This year, blockchain testing programs will evolve from pilot tests to real-world platforms, and supply chain management is among the industries the distributed ledger technology is set to disrupt.
In January, Maersk and IBM announced a joint venture to deploy a blockchain-based electronic shipping system that will digitize supply chains and track international cargo in real time.
The new platform could save the global shipping industry billions of dollars a year by replacing the current EDI- and paper-based system, which can leave containers in receiving yards for weeks.
A lot of companies are interested in blockchain for creating more efficient workflows, but supply chain management is one of the “big, killer apps,” according to Vipul Goyal, an associate professor in the Computer Science Department at Carnegie Mellon University (CMU).
“For example, as goods move from one place to another or one part of a company to another…, companies are interested in using blockchains to keep track of how goods are moving and where they are,” said Goyal, who is part of CMU’s Cryptography Group.
Paul Brody, Ernst & Young’s (EY) Global Innovation Leader for Blockchain Technology, said the blockchain market over the past 18 months has been going through an “explain this to me” phase (PowerPoint) into the “prove it to me” phase (working conference room pilots).
“Now we’re in the ‘Okay, build it for me’ phase,” Brody said via email. “We see this in our business: clients are moving projects towards production and…we have similar conversations with others in the industry.”
Deloitte CTO Bill Briggs agreed: “You can go industry by industry and you’re seeing concepts proven, pilots now moving into production. “Things like supply chain validation, food safety verification, consumer products companies and potentially industrial and even life sciences companies are starting to circle it.”
Private or “permissioned” blockchains can be created within a company’s four walls or between trusted partners and centrally administered while retaining control over who has access to information on the network.
Blockchain can also be used between business partners, such as a cloud vendor, a financial services provider and its clients.
Bill Fearnley, Jr., research director for IDC’s Worldwide Blockchain Strategies, recently returned from visiting company clients in China where he found “everybody wanted to talk about supply chain.
“If you build a blockchain ledger within [a single company] that has a certain value,” Fearnley said. “The real value for blockchain is when you use distributed electronic ledgers and data to connect with suppliers, customers and intermediaries.”
One major challenge with supply chain management today involves trade finance record keeping, because a lot of trade finance record keeping is still based on inefficient systems: including faxes, spreadsheets, emails, phone calls and paper.
Along with paper legal documents, much of the international shipping industry’s information has been transmitted via electronic data interchange (EDI) – a 60-year-old technology. But once shipping manifests move to API-based technology on the new platform, shippers and everybody else in the supply chain will have more timely information and improved visibility, according to Michael White, former president of Maersk Line in North America and CEO of the new supply chain management company.
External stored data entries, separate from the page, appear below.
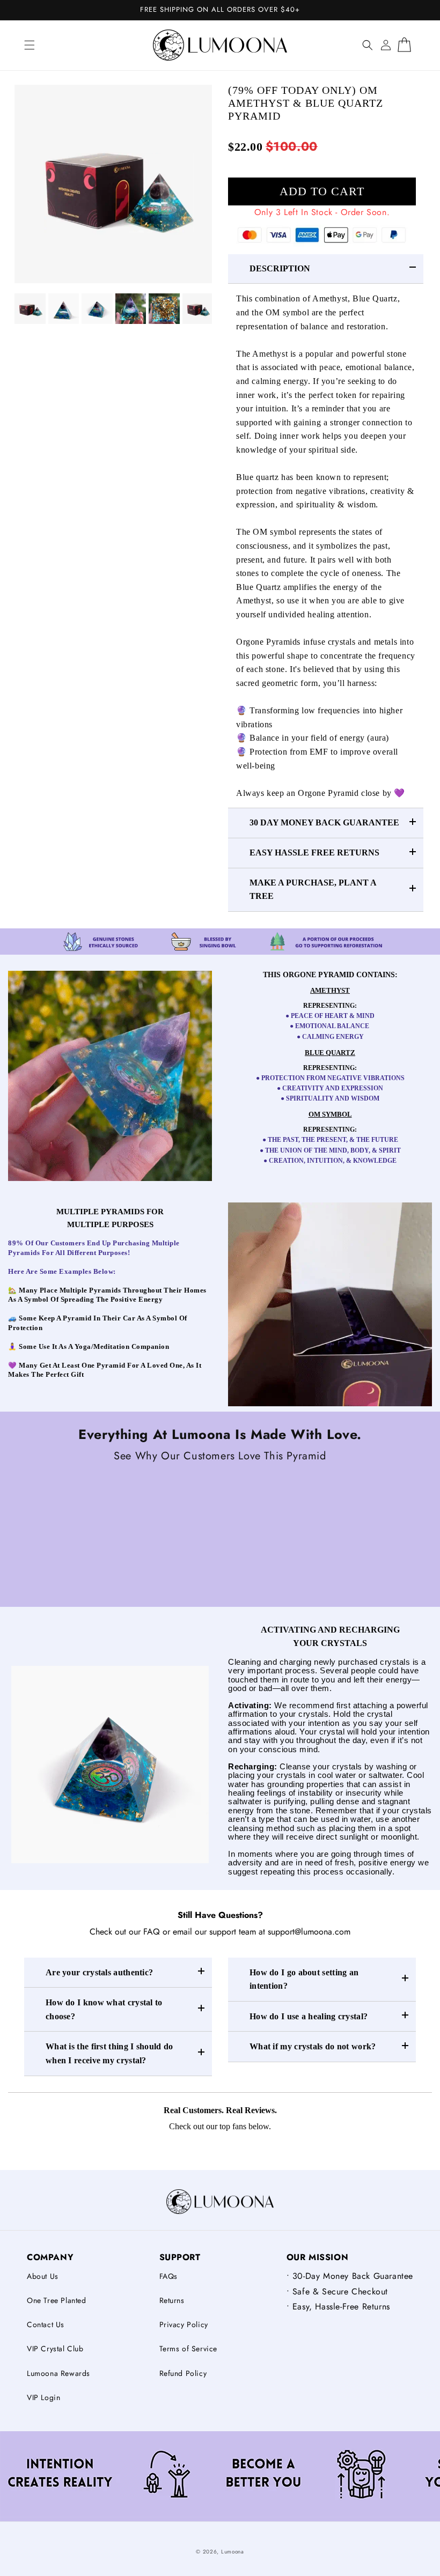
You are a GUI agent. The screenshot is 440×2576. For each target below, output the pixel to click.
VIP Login (43, 2397)
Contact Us (45, 2324)
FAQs (168, 2276)
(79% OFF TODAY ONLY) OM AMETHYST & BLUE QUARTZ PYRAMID (305, 103)
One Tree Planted (56, 2300)
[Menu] (29, 45)
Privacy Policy (183, 2324)
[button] (367, 45)
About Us (42, 2276)
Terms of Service (188, 2348)
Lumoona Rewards (58, 2373)
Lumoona (232, 2552)
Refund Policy (183, 2373)
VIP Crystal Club (55, 2348)
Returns (172, 2300)
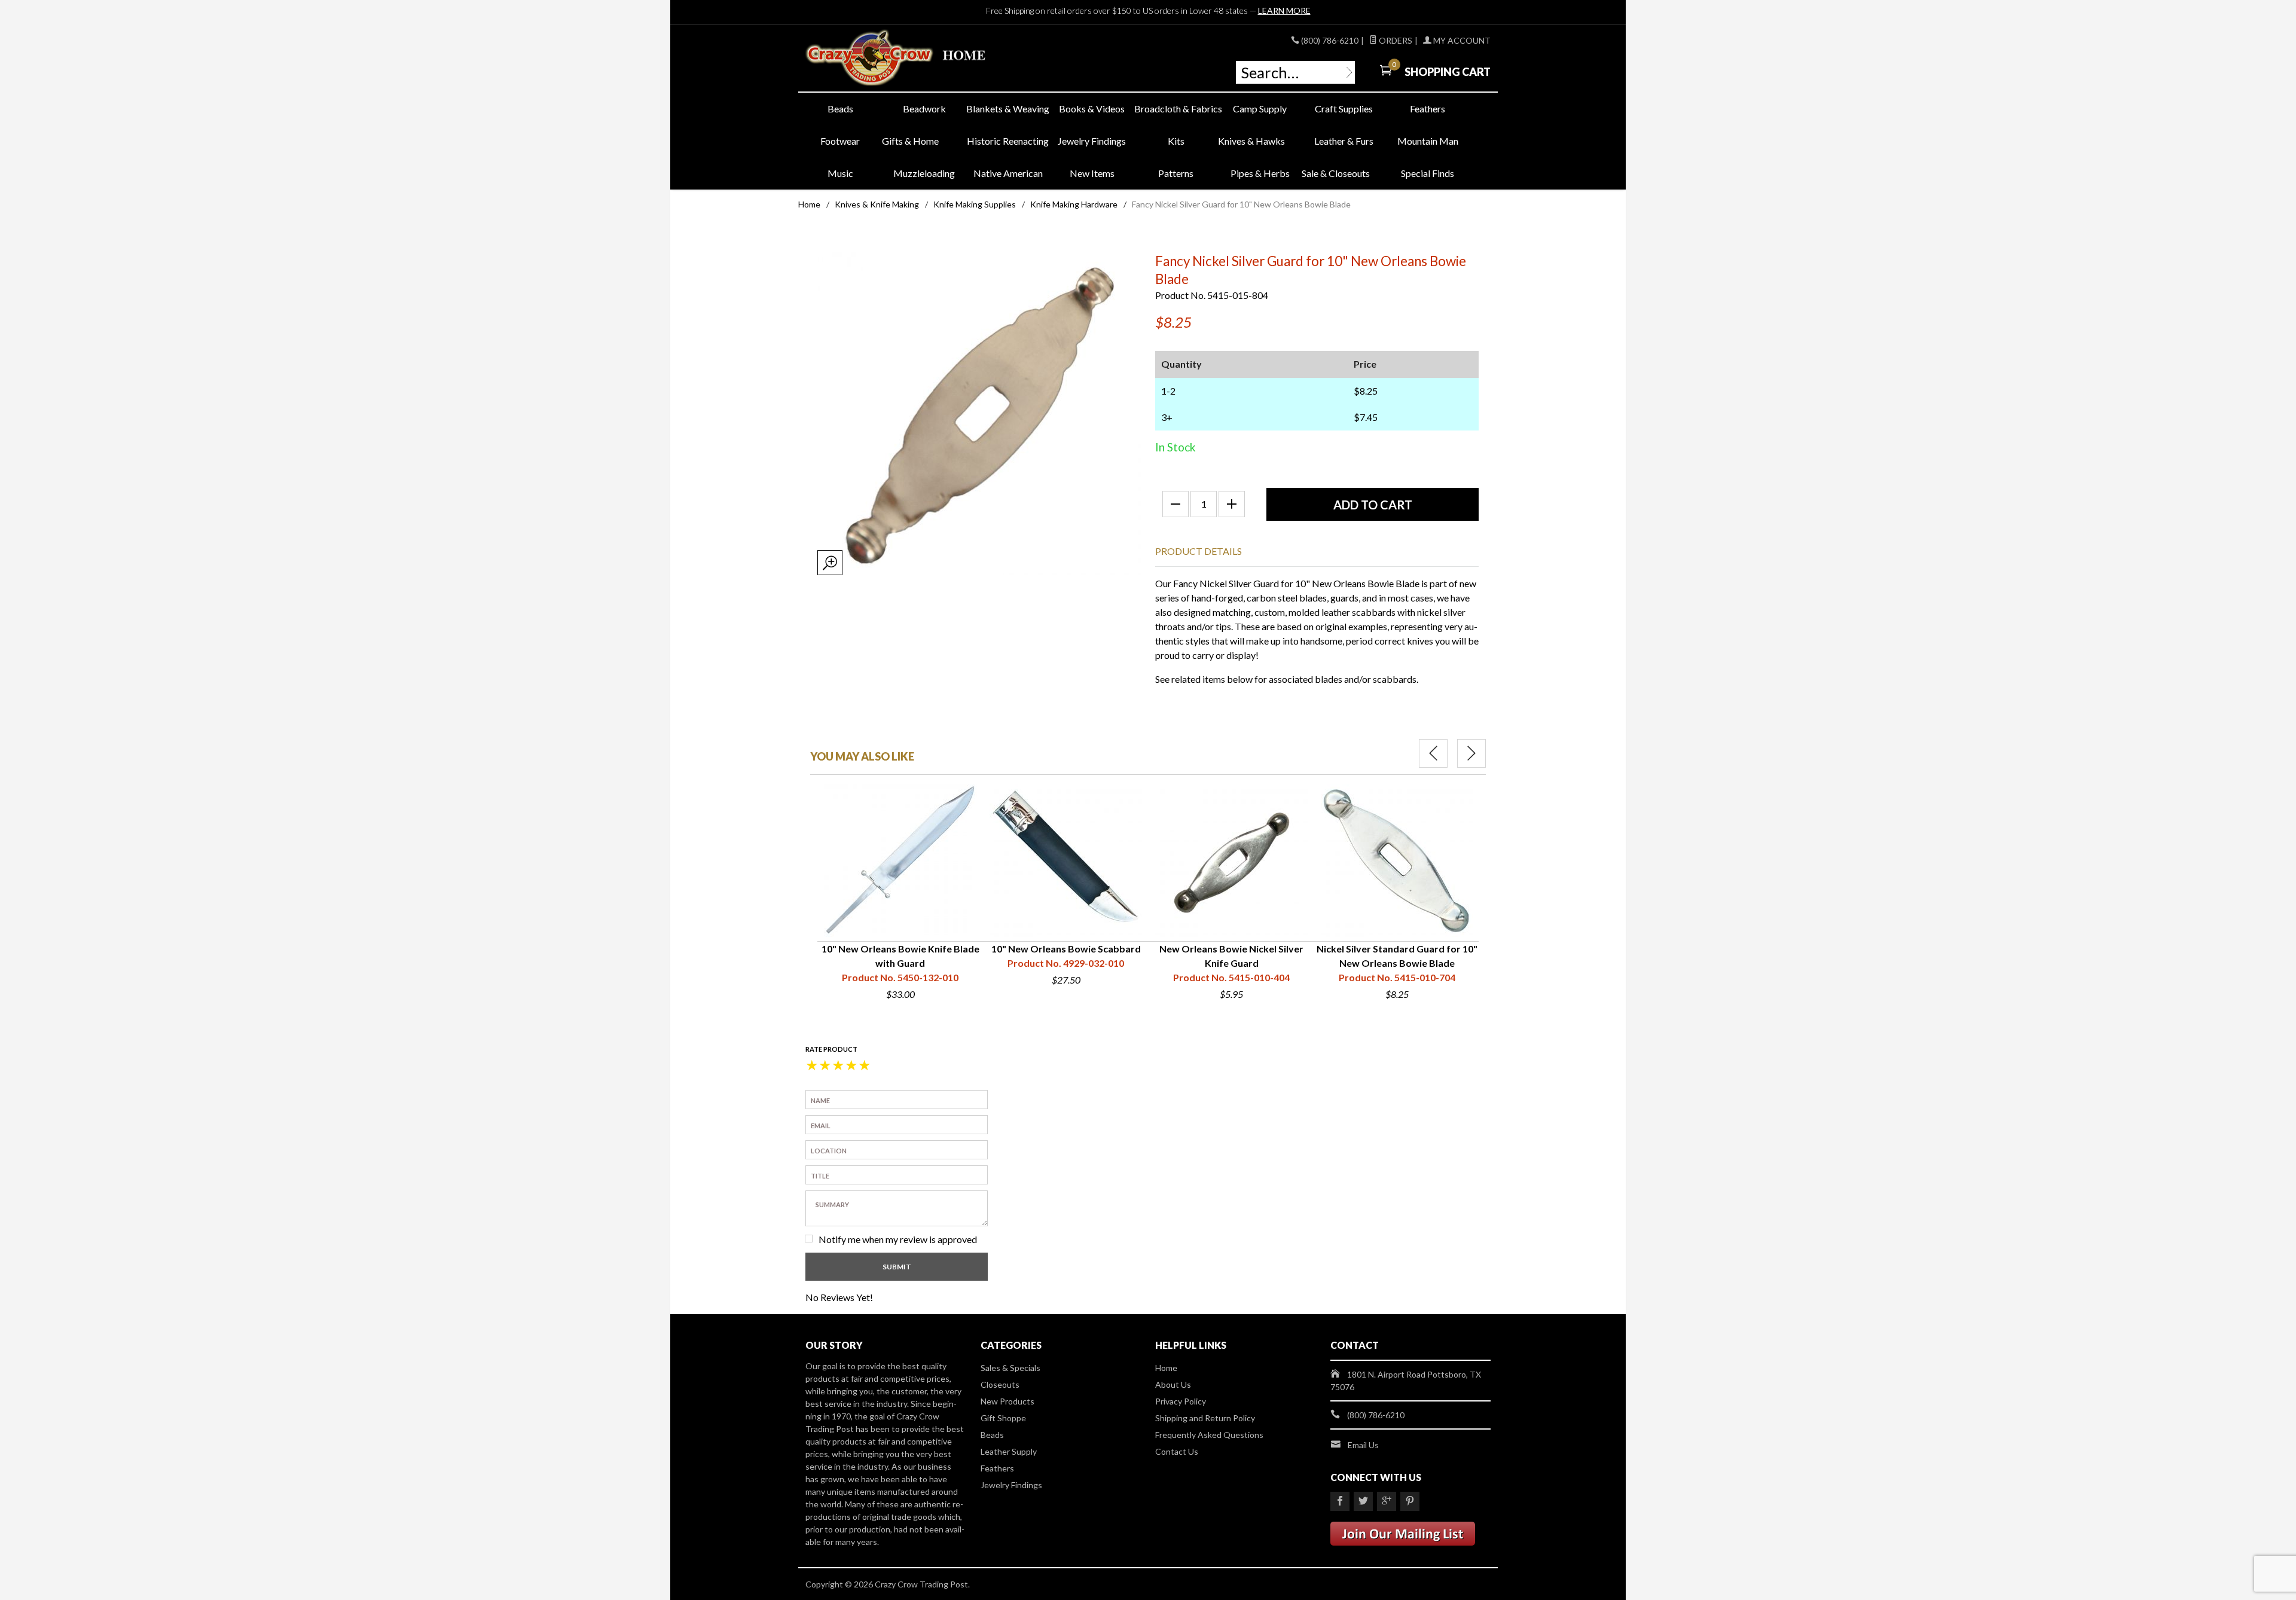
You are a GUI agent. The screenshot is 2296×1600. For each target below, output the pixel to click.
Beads (840, 108)
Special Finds (1427, 173)
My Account (1461, 40)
“One of the advantages of blockchain is the immutable record and trust people can have in it. If anything changes in a document…, it’s immediately apparent to all,” White said.
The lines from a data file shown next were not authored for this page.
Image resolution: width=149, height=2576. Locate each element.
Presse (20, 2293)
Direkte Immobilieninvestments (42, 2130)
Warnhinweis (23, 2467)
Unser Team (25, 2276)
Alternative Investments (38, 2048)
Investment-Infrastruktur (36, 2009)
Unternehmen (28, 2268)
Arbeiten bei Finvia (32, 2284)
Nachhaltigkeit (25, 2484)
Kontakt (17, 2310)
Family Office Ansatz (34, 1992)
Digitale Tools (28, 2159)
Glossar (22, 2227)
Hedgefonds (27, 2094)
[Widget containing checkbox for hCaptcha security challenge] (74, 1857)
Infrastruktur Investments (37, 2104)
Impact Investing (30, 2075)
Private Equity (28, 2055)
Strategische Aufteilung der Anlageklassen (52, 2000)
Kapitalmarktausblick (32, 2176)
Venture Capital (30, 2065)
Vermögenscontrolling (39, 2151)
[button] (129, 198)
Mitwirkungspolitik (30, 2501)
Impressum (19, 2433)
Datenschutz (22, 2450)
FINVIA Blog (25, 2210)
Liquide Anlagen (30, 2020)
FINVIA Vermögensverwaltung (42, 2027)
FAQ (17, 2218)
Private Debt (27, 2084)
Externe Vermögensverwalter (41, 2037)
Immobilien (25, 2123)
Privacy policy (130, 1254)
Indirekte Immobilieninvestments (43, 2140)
Manufacturers want to ensure goods get to where they’re supposed to go and those purchasing the merchandise want to make sure it originated from a reputable source. By including both ends of that supply chain, it addresses the threat of counterfeit goods, fraud and theft, according to Fearnley.
Blockchain technology, which can be either an open ledger (seen by anyone) or a permissioned network (seen only by those authorized) addresses the supply chain challenge as it’s an immutable or unchangeable record shared among network participants that’s updated in real time.
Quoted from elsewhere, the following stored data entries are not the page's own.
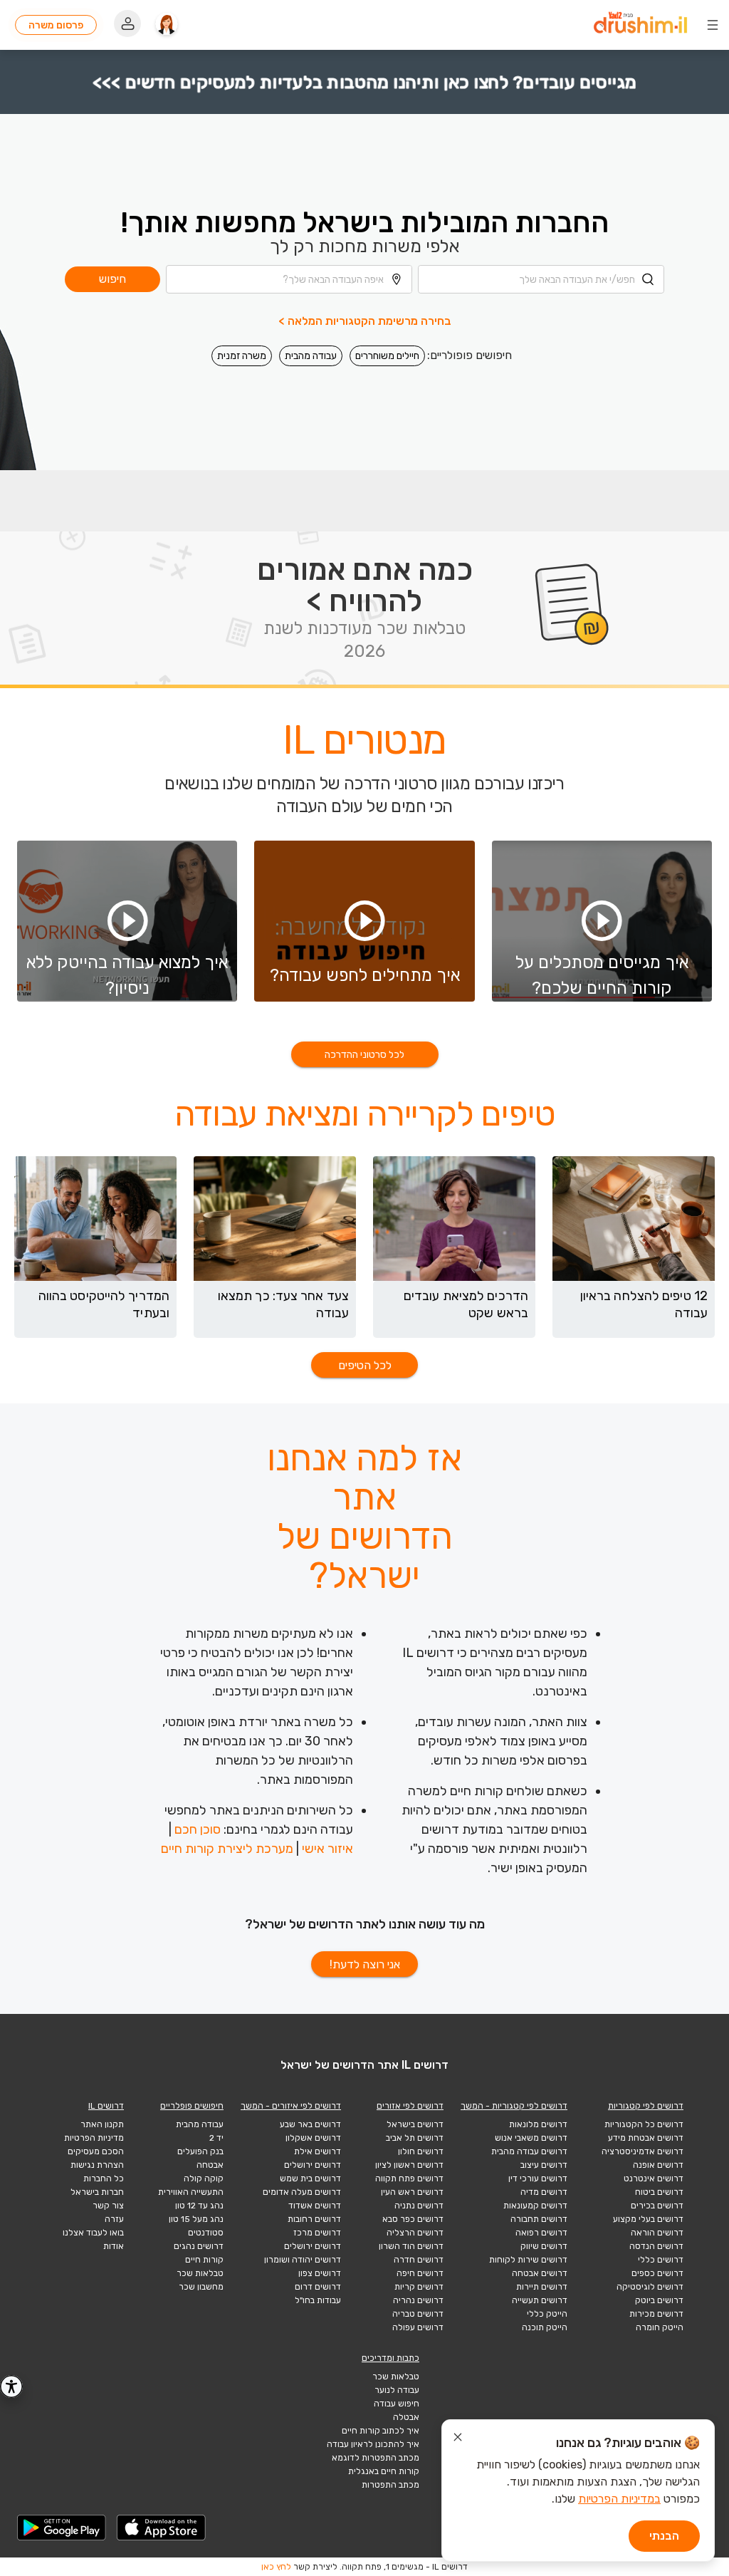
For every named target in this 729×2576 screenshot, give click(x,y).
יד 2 (216, 2138)
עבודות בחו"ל (318, 2300)
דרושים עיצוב (543, 2165)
“With distributed ledgers, manufacturers and retailers can all be looking at the digital and physical products in the supply chain, and they can all be looking at the same information, which enables them to cut steps in the shipping and payment reconciliation process,” Fearnley said.
For example, if a retailer orders 1,000 widgets and only 990 show up, they can refuse to pay the invoice until the manufacturer can show where the other units are. And, depending on the contract, that can leave an invoice in limbo for days or weeks.
“If you’re able to improve record keeping, with distributed ledgers, then you can improve reconciliation, and then you can speed up the payment process; you can reduce fraud and get people paid faster,” Fearnley said.
Blockchain ledgers can also improve financial liquidity.
For example, an aggregated record between manufacturers or distributors and buyers can also include the financing partners, so that once all parties agree goods have been delivered, payments on invoices can be released.
“The sooner manufacturers and distributors can agree on shipments and receipts, the sooner manufacturers can be paid for their goods. Getting paid faster improves financial liquidity for members of the supply chain,” Fearnley said.
Announcements like the one by IBM and Mearsk this week can provide additional credibility behind future blockchain-based supply chain management systems.
“The ability to build a shared record is the key here, and it would be harder for startups to lead the development of large scale ecosystems supported by distributed ledgers,” Fearnley said. “It’s better if some industry leaders get involved to help lead the development because many of them have established trusted relationships throughout the supply chain.”